▸ Excerpted text
**********

The state bonded debt in aid of the war was $3,844,500, which was held principally in Mobile. There were other indirect war debts, but no one knew the amount. On a test vote early in the session the convention was divided, 58 to 34, against repudiating the war debt.[940] Later, by a vote of 60 to 19, all debts created by the state of Alabama, directly or indirectly in aid of the war, were declared void, and the legislature was forbidden to pay any part of it, or of any debts contracted directly or indirectly by the Confederacy or its agents or by its authority.[941]

In the debate in regard to the abolition of slavery, Mr. Coleman of Choctaw[942] desired to know by what authority the people of Alabama had been deprived of their constitutional right to property in slaves.[943] He urged the convention not to pass an ordinance to abolish slavery, but to leave the President's proclamations and the acts of Congress to be tested by the Supreme Court; that there was no such thing as secession; a state could not be guilty of treason, and Alabama had committed no crime; individuals had done so; others were loyal and were entitled to their rights. Not only those who had always been loyal but also those who had taken the amnesty oath were entitled to their property;[944] those pardoned by the President were entitled to the same rights, and Congress had no authority to seize property except during the lifetime of the criminal. The Federal government had no right to nullify the Constitution. The abolition of slavery should be accepted as an act of war, not as the free and voluntary act of the people of Alabama which latter course would prevent the "loyalists" of Alabama, from receiving compensation for slaves. He denied that slavery was non-existent; Lincoln's proclamation did not destroy slavery; it was a question for the Supreme Court to decide, and to admit that Lincoln's proclamation destroyed slavery was to admit the power of the President and Congress to nullify every law of the state. For all these reasons it was inexpedient for the convention to declare the abolition of slavery.

**********

▸ Provided information
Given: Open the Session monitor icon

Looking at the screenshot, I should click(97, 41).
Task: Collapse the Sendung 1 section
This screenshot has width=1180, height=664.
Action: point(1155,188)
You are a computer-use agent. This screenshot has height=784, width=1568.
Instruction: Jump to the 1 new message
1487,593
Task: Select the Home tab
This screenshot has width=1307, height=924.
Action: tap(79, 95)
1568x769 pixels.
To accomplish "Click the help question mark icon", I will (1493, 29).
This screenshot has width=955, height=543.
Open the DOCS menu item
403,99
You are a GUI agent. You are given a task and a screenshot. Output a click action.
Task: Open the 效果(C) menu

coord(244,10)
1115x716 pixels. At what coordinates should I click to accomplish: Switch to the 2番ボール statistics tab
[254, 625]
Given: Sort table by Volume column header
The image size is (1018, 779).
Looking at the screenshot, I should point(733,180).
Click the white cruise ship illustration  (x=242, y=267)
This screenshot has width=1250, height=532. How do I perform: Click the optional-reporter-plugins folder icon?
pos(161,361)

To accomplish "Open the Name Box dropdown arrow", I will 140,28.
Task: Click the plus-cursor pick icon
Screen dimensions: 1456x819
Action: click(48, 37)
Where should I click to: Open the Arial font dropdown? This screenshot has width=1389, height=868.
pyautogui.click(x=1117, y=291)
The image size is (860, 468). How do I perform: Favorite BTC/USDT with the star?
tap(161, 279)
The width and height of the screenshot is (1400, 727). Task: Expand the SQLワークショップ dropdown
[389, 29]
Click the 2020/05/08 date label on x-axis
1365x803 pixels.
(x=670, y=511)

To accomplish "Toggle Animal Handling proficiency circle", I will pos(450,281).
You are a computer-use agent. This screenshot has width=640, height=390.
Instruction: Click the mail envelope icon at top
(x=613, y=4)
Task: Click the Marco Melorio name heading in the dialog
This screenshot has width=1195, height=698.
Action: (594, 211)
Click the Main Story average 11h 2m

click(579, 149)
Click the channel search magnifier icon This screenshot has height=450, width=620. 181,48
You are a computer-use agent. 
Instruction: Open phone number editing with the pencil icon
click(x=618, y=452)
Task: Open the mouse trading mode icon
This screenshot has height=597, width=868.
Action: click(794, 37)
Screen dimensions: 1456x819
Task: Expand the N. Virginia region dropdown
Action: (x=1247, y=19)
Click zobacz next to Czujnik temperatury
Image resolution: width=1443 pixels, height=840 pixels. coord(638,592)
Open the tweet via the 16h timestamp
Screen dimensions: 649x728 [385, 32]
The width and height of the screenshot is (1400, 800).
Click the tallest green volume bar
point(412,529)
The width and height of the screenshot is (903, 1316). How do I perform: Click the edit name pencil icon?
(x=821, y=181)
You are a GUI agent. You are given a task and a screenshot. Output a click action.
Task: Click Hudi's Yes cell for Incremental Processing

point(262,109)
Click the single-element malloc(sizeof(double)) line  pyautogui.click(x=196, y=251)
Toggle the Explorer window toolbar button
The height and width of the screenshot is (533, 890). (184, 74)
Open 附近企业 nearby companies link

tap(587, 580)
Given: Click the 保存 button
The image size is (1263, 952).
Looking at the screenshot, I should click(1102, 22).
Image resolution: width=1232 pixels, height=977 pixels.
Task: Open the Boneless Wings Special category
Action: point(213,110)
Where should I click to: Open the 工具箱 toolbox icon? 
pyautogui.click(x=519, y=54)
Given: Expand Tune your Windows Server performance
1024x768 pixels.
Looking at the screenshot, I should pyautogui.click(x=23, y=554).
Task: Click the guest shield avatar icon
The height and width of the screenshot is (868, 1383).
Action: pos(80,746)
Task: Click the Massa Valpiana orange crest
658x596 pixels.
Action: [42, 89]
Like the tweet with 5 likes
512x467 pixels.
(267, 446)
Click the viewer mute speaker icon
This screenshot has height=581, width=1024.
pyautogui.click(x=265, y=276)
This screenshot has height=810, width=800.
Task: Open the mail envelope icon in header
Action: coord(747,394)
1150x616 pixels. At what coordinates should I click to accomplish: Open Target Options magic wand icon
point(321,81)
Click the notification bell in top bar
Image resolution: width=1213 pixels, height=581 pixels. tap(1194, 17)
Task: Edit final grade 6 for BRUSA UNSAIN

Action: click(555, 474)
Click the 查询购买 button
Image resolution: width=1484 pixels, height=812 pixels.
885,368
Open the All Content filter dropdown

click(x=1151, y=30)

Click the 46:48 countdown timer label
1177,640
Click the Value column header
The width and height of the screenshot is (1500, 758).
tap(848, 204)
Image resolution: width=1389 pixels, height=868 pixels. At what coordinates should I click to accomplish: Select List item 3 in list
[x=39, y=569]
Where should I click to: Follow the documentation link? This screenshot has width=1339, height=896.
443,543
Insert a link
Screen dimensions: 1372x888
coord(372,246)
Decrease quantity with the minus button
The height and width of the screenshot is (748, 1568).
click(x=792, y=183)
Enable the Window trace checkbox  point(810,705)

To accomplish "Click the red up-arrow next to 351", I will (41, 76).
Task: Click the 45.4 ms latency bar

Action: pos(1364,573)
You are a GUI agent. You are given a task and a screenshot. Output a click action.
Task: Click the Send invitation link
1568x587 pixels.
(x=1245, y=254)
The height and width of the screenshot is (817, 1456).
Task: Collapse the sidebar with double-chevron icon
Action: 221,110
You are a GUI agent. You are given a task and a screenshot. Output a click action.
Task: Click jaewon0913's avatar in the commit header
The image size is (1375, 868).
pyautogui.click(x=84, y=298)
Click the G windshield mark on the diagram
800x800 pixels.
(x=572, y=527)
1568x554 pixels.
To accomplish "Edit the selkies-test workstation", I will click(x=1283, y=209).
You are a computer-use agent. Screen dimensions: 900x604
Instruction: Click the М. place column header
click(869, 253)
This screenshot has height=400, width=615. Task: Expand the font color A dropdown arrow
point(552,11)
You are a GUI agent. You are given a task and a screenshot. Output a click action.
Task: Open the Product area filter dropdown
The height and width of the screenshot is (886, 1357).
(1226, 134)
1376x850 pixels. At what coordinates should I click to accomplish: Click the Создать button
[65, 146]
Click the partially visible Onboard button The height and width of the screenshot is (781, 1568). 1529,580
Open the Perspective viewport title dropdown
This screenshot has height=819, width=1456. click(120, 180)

**********

▸ Tasks to perform
a. Translate this sentence from the Alabama convention excerpt into Spanish: "There were other indirect war debts, but no one knew the amount."
b. Condense the paragraph of the Alabama convention excerpt that opens "The state bonded debt in aid of the war" while keeping its main facts.
The rows have nothing to do with the Alabama convention excerpt.

▸ Answers provided
a. Había otras deudas de guerra indirectas, pero nadie conocía su monto.

b. Alabama's bonded debt in aid of the war was $3,844,500, held mostly in Mobile, and other indirect war debts of unknown amount also existed. An early test vote went 58 to 34 against repudiating the war debt. Later, by 60 to 19, the convention declared void all debts the state had created directly or indirectly in aid of the war. It forbade the legislature to pay any of them, or any debts contracted directly or indirectly by the Confederacy, its agents or its authority.